HOW TO COMPLETE THIS TASK: Please put each line of the material below, from the line with "You are a GUI" up to and including the last line, into a numbered list, skipping any blank lines. Leave the pictures out of your answer.

SOURCE DATA:

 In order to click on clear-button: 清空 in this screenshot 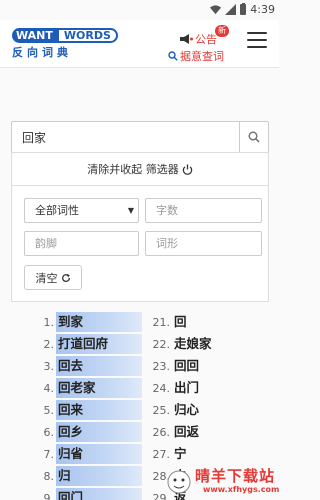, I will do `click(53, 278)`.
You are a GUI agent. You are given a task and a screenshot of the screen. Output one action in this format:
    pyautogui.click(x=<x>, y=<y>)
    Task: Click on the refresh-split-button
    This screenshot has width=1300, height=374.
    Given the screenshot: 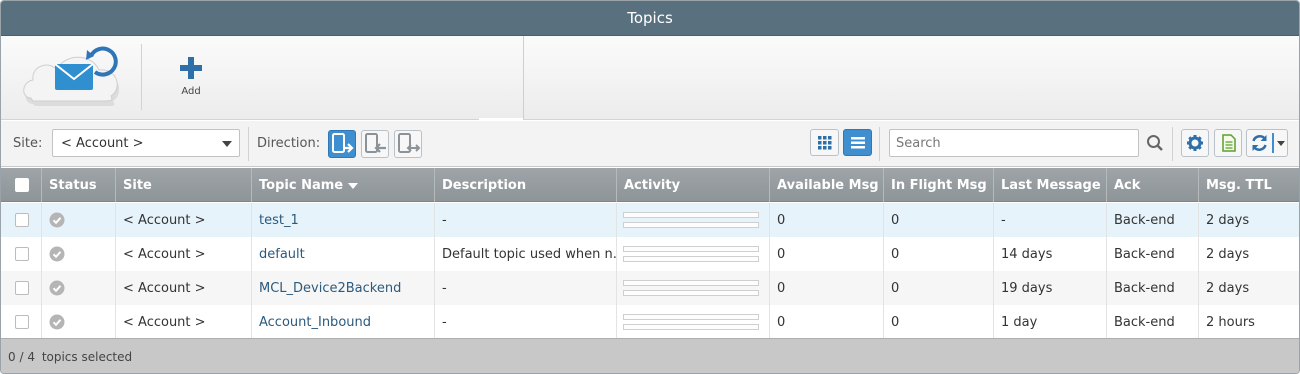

ANSWER TO THIS PROBLEM:
1. You are a GUI agent. You are given a task and a screenshot of the screen. Output one action in this format:
2.     pyautogui.click(x=<x>, y=<y>)
3.     Task: Click on the refresh-split-button
4.     This screenshot has width=1300, height=374.
5.     Given the screenshot: 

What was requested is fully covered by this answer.